Auch die Gewinnerserie des Photographer of the Year 2022, Adam Ferguson, aus Australien wird gezeigt. „Migrantes“ ist eine Reihe mit Selbstporträts von Migranten in Mexiko, die darauf warten, die Grenze zu den Vereinigten Staaten zu überqueren. Der Fotograf bereitete jedes Bild vor, indem er seine Kamera auf ein Stativ mit Fernbedienung montierte. Dann zog er sich zurück, um seinen Protagonisten die Möglichkeit zu geben, den Moment der Aufnahme selbst zu bestimmen und so an der Dokumentation ihrer Lebenssituation mitzuwirken. Er entschied sich für einen Schwarz-Weiß-Film, um das Gewirr an Hintergrundfarben auszulöschen und das Bild auf seinen emotionalen Wert zu reduzieren.
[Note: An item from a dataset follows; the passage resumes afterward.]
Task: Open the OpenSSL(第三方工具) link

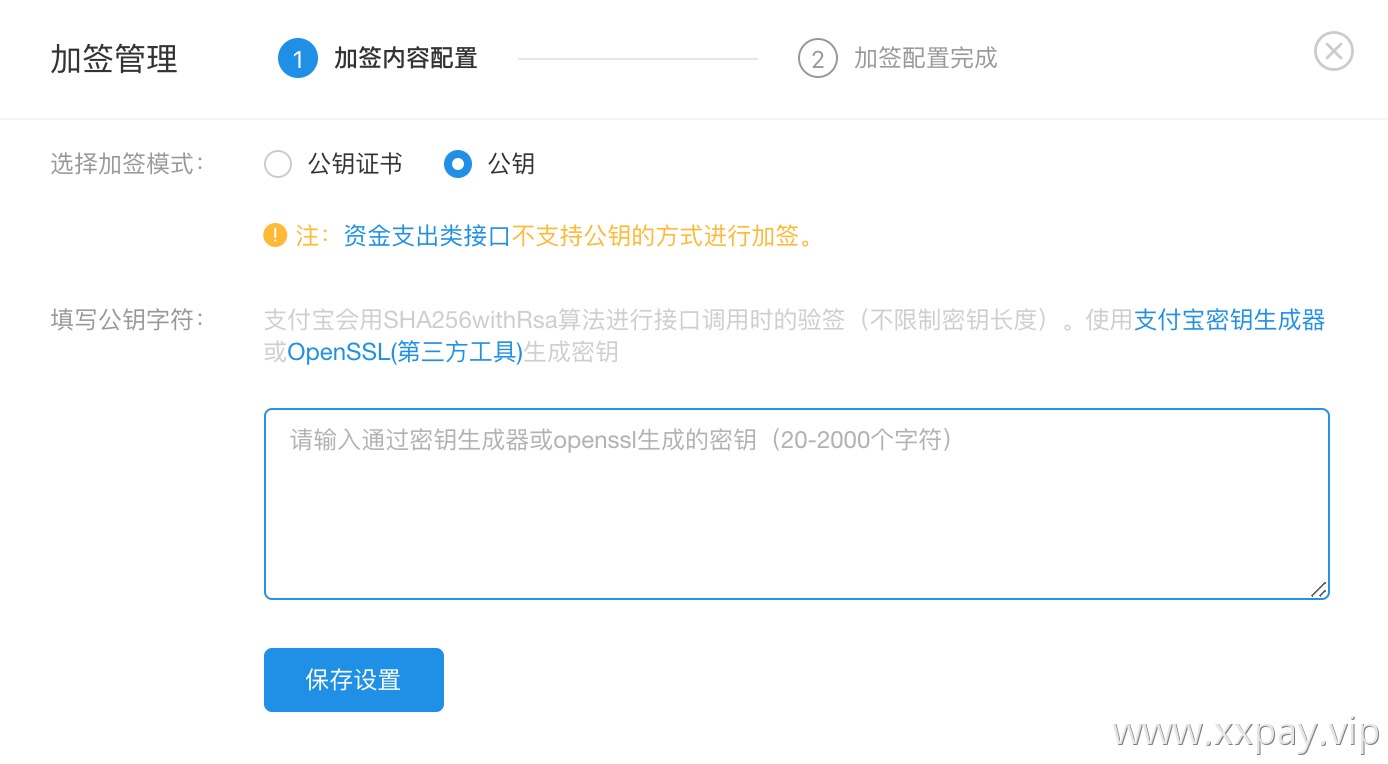Action: [405, 352]
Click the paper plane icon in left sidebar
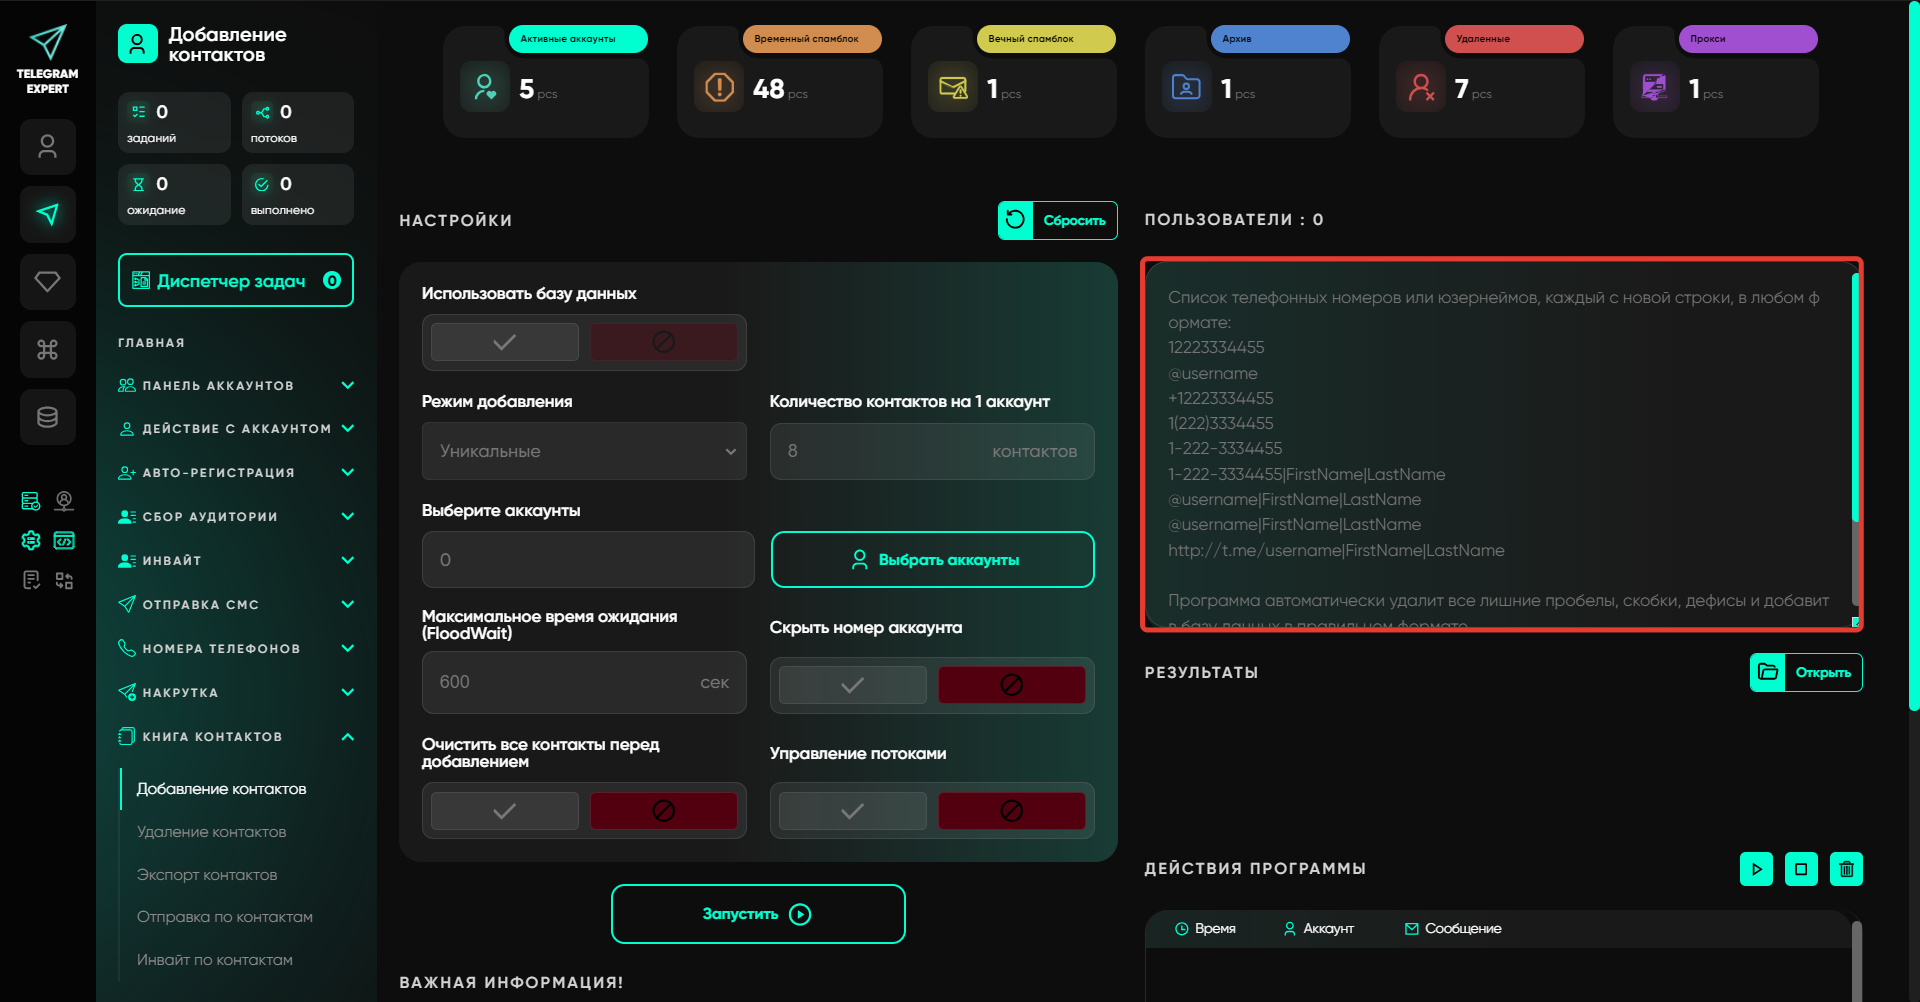 (47, 214)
Das Publikum kommt zahlreich
Unweit der Fotos von Adam Ferguson haben die Ausstellungsmacher eine beeindruckende dokumentarische Arbeit von Fabian Ritter platziert: Thema seines Fotoessays „The Long Days of Hanau“ ist der rassistisch motivierte Anschlag vom 19. Februar 2020 im hessischen Hanau, der ganz Deutschland erschütterte. Ritter begleitete Freunde und Angehörige der Ermordeten. Eines der Fotos zeigt einen jungen Mann mit ernster Miene, der sich das Datum 19.02.2020 auf den Oberkörper hat tätowieren lassen.
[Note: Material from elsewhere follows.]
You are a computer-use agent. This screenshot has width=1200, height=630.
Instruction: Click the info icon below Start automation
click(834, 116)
Obwohl einige Besucher bemängeln (wie im Gästebuch nachzulesen ist), dass die erläuternden Texte vielfach zu tief unter den jeweiligen Fotos angebracht sind: Die Ausstellung ist absolut sehenswert. Das hat sich bei den Berlinern offensichtlich auch herumgesprochen, denn sie sind zahlreich in der Fotoschau anzutreffen.
Museums-Info
- Willy-Brandt-Haus Stresemannstr. 28, Kreuzberg, Telefon 25 99 37 00, Di.–So. 12–18 Uhr, Eintritt frei. Einlass bis 17.30 Uhr unter Vorlage eines gültigen Personalausweises.
- Sony World Photography Awards 2022 Ausstellung bis 15.1. Die Sony World Photography Awards wurden 2007 mit Unterstützung von Sony von der World Photography Organisation (WPO) ins Leben gerufen. Die WPO fördert die professionelle, Amateur- und studentische Fotografie und bietet der Fotoindustrie eine Plattform zur Präsentation aktueller fotografischer Trends. Der Freundeskreis Willy-Brandt-Haus wurde 1996 gegründet. Der Verein gestaltet ein Veranstaltungsprogramm an der Schnittstelle von Kultur und Politik, unter anderem mit Ausstellungen, Lesungen und Diskussionen.